─── Reading text ───

We can’t give all Americans a car elevator, but we can help everyone get decent health care.
A few weeks ago we learned that Mitt Romney’s palatial estate in La Jolla not only had its own lobbyist, it also had a car elevator. Yes, an elevator just for cars.
Maybe Mitt paid for it with the pittance, only a few hundred thousand dollars, he was paid for public speaking appearances. Or the money came out of his blind trust, which he never instructed to invest only in America. However he paid for his car elevator it seemed a perfect example of how a guy who made millions betting against American workers might not be the right man to lead an America in an income inequality crisis.
But then someone made the point: Mitt’s wife Ann has Multiple Sclerosis. The car elevator is probably intended to make moving around a little easier.
D’OH. Sad face. Even for someone who calls himself (or herself) LOLGOP, it was a bummer. Cross one example of gross Mittiness off the list.
Then I got thinking: What if Ann Romney weren’t Ann Romney? What if she were a mother of six with a history of MS and cancer and suddenly thrown into the free market to purchase health care?
Jeffery Young at the Huffington Post had the same questions. His answer:
Romney, who turns 63 later this month and also has a history of breast cancer, would likely be in dire straits if she had to turn to the open market for health insurance — without her husband’s millions.

─── Provided data ───

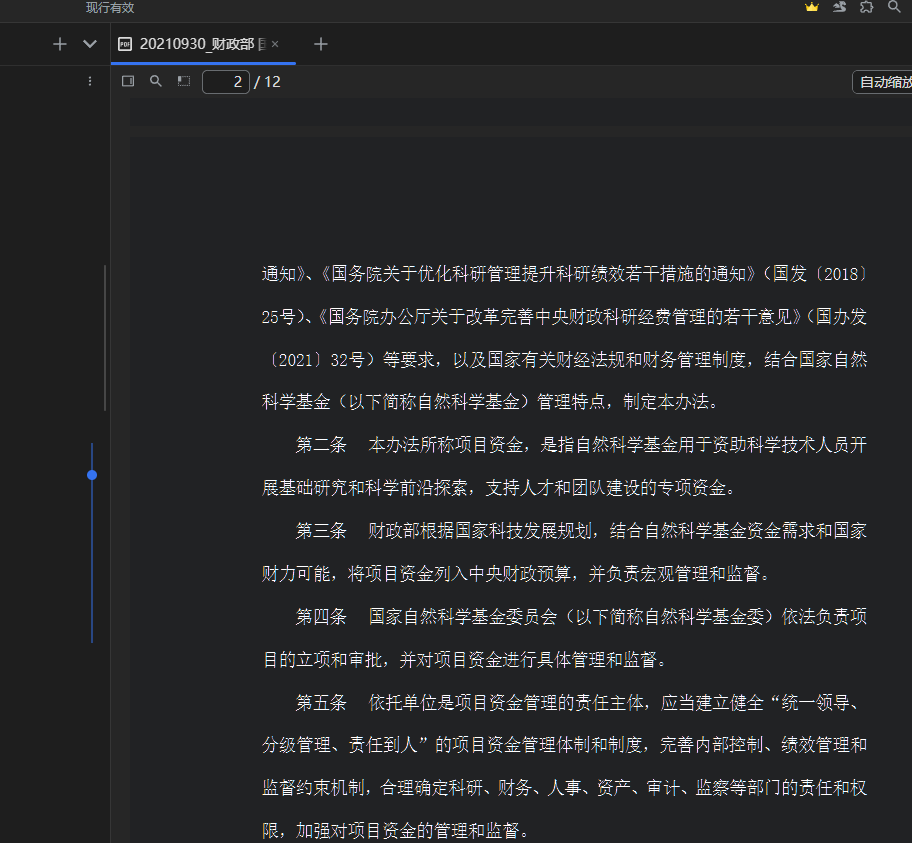
Task: Click the icon left of the puzzle piece
Action: 840,7
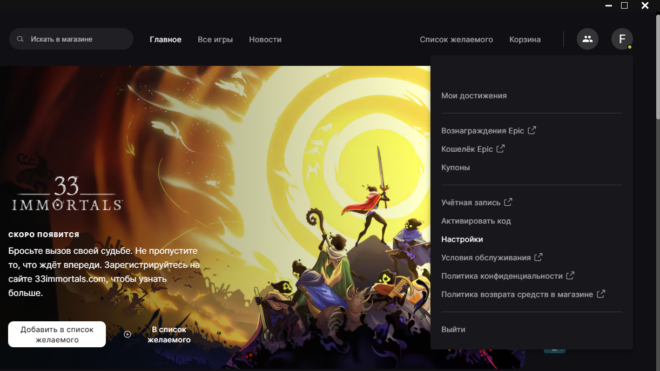
Task: Open the friends list icon
Action: point(587,39)
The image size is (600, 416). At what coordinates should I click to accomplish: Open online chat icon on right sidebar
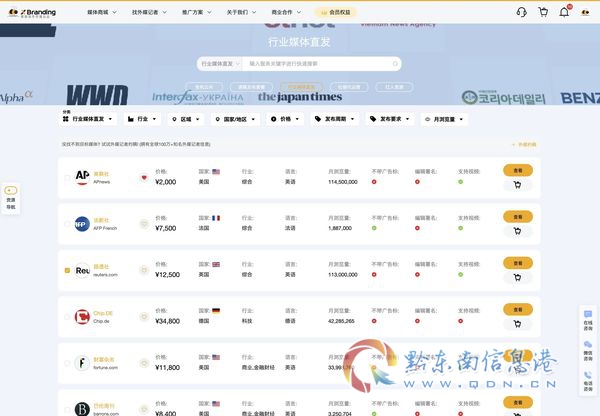[x=588, y=320]
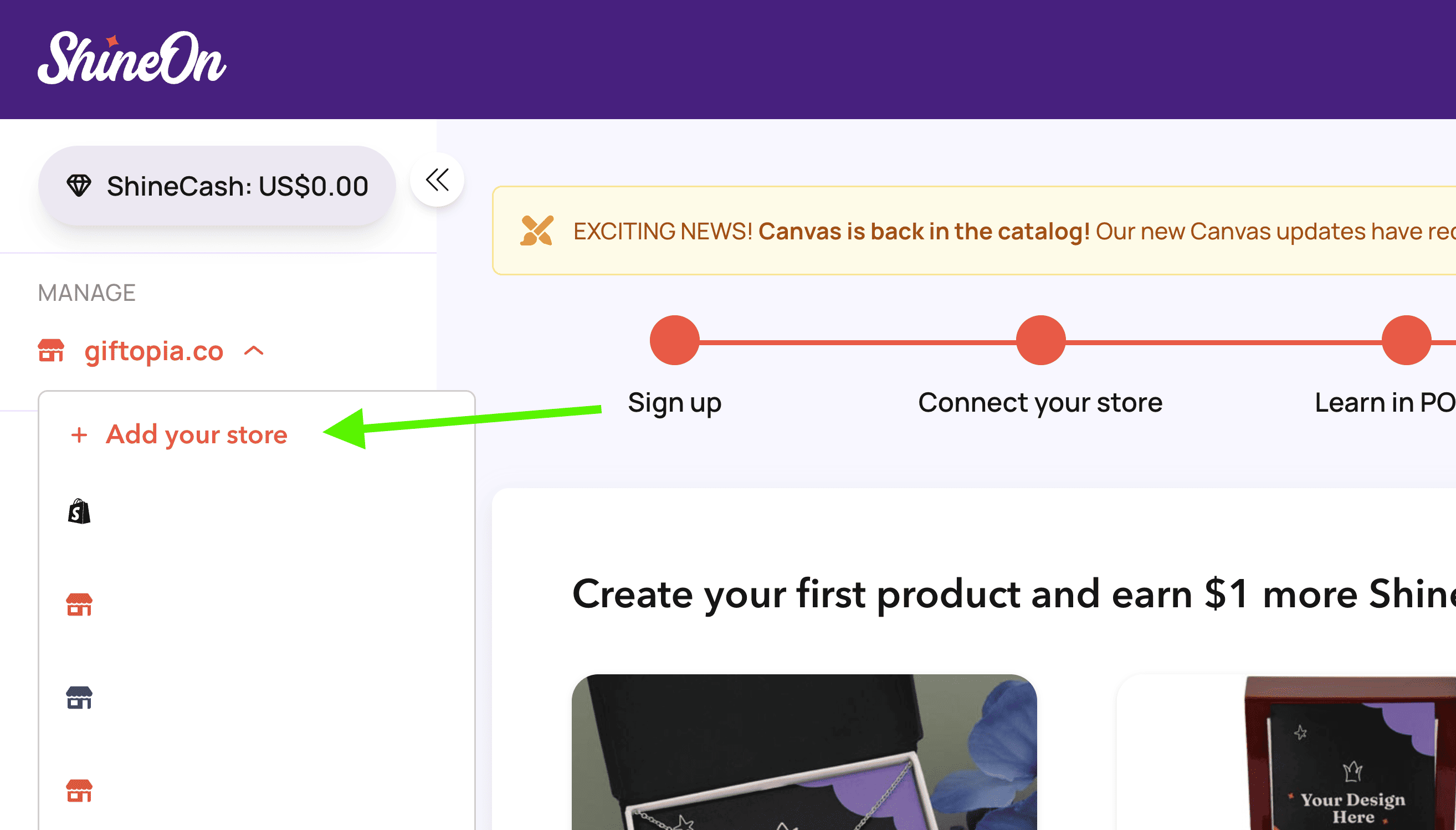Image resolution: width=1456 pixels, height=830 pixels.
Task: Click the ShineOn logo
Action: [x=132, y=58]
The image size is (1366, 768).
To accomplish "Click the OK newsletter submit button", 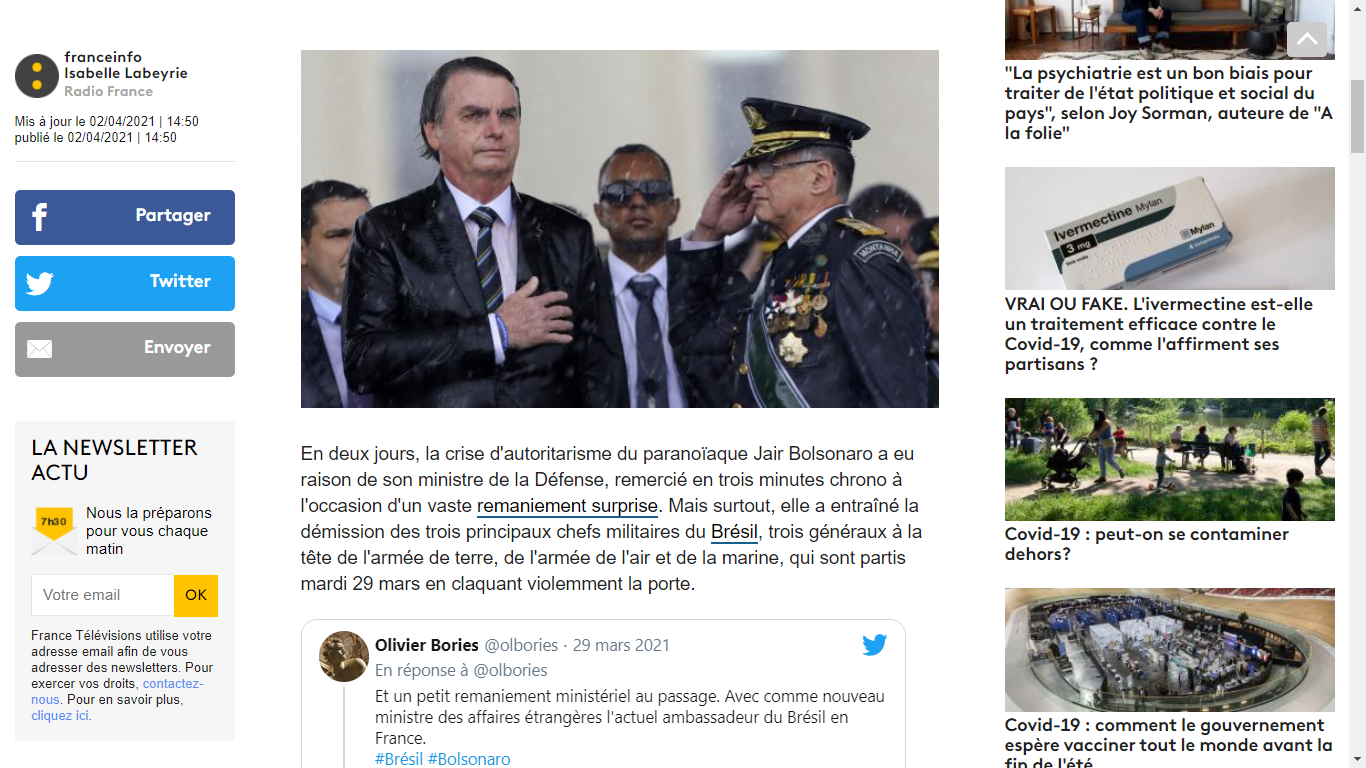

───

## Your tasks
[a] Do these statements agree with the Romney car elevator piece? Answer yes or no for each, and quote the words from the piece that decide it. (i) The car elevator was at Romney's estate in La Jolla. (ii) Ann Romney has a history of breast cancer. (iii) Jeffery Young wrote for the New York Times.
[b] Pick up the Romney car elevator piece right after its last sentence and keep writing.

## Answers by task
[a]
(i) Yes: "Mitt Romney’s palatial estate in La Jolla not only had its own lobbyist, it also had a car elevator."
(ii) Yes: "also has a history of breast cancer"
(iii) No: "Jeffery Young at the Huffington Post had the same questions."

[b]
“Ann Romney would literally be unable to get health insurance in most states in America and if she could get it, she’d pay an unbelievable price,” said Jonathan Gruber, an economist at the Massachusetts Institute of Technology. And it probably wouldn’t cover treatments for M.S. and cancer, he said. Gruber helped develop both the Massachusetts health reform law signed by then-Gov. Mitt Romney in 2006 and the national law enacted by President Barack Obama two years ago.
Forget that every woman could pay more for less health care if ObamaCare is repealed. Think of the women like Ann Romney who don’t have Ann Romney’s resources. Think of the pain of that existence doubled by the burden of finding and paying for treatment in a system designed to deny you care.
I do believe Mitt Romney had people like his wife in mind when he passed his health care plan in Massachusetts. You know he repeatedly said we should be using his model, including the mandate, for the entire country, until he turned on Fox News in late 2009. Romney’s need to run to the right in order to have any hope of keeping conservatives from devouring him won’t even let him admit that empathy, a sense of fairness and decency for all, should play a role in health care.
But Ann Romney, by just being Ann Romney, makes that case wherever she goes.